The next stop was Robert Hall, which had some pretty stunning grounds, even with the barren vines. I’ve had Robert Hall before, the cabernet sauvingon is pretty ubiquitous in stores, but this was the first time I tried their Rhone blends, and their viognier (bought a bottle of crisp, dry viognier).

After lunch, the next stop was really, really, really, far –Tablas Creek. The tour of the vineyard was also painfully boring, and the middle-aged couple on the trip were very irritating. Each question launched the guide in to a rambling, meandering telling of some trivial bit of info that could have been expressed in a sentence or two. The upside was that I got to see how they graft American root stock on to the Vineferea clones from France.

Three wine tastings is usually my limit because you just can’t taste the differences in the wine afterward. My friend wanted to go to one more though, Villa Creek. Which make wines that are completely not my style. Those are high alcohol, high fruit wines that really beat you over the head. They lacked any of the refinement or subtlety of the other wines.

Dinner that night was at Artisan. The place was more New-American and the menu had some really intriguing options. The gouda and porter fondue with andouille, broccolini, and crostini was a great appetizer that I split. Then, for whatever reason, I had pasta for the second evening in a row, but this time with some very tender rabbit, and a rabbit sausage. The food in this town does not disappoint.

The next day was J. Lohr, which is conveniently located on Airport Rd. just a short drive from the Paso Robles Juvenielle Hall and the ancient municipal airport. It was so scenic I didn’t want to ruin it with a picture… J. Lohr’s 08 Petite Sirah was great, but their 07 wasn’t nearly as good. The 07 had cabernet in the mix, while the 08 used grenache in the mix. The grenache really rounded out the wine, while the cabernet didn’t seem to help at all.

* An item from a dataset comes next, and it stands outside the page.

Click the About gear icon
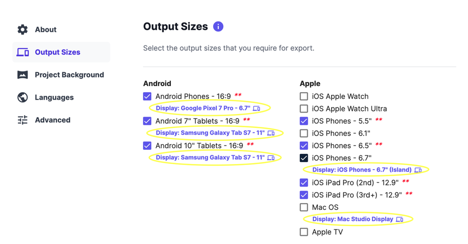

Lone Madrone had a quirky tasting room on the 46 in a psuedo-folksy-farmhouse style. It even had two goats, three chickens, a rabbit, and two small dogs. The lady in the tasting room informed us that Tablas Creek and Lone Madrone shared the same winemaker. Tablas Creek was where the winemaker worked to satisfy his bosses seeking truly French-style wine, and Lone Madrone was his private vineyard that left him free to experiment. Having tasted at both wineries, it seemed that the wines at Lone Madrone offered a freer expression. Mixing and matching all kinds of things –like “Barfendel” a mix of Barbera and Zinfandel grapes. The personality of these wines was more New World/Californian, but without any of the negatives of Villa Creek. When oak was used, it was used sparingly, and it was neutral (new oak gives CA chardonnay it’s uhh… distinct… flavor. As the oak is used more and more, it becomes neutral and has a subtle effect on the wine.)


Continuing on 46, we stopped at Linne Calodo. Which was well reviewed, but ended up being a little disappointing. The wines were more like Villa Creek, with that inky, strong fuit and alcohol combination. The tasting room was nice though. Then it was back on 46.
The sleepy, seaside town of Cambria would be the final stop, for lunch.
The rest of the photos are in this Flickr set.


4 thoughts on “Path of Oaks

  1. Hi Joe,

    Stumbled upon this piece on Twitter, it sounds like you had some good food and wine while you were here, good for you. Just wanted to point out that the highway 154 you refer to is actually Highway 46. Come back soon, there are many more great places to try!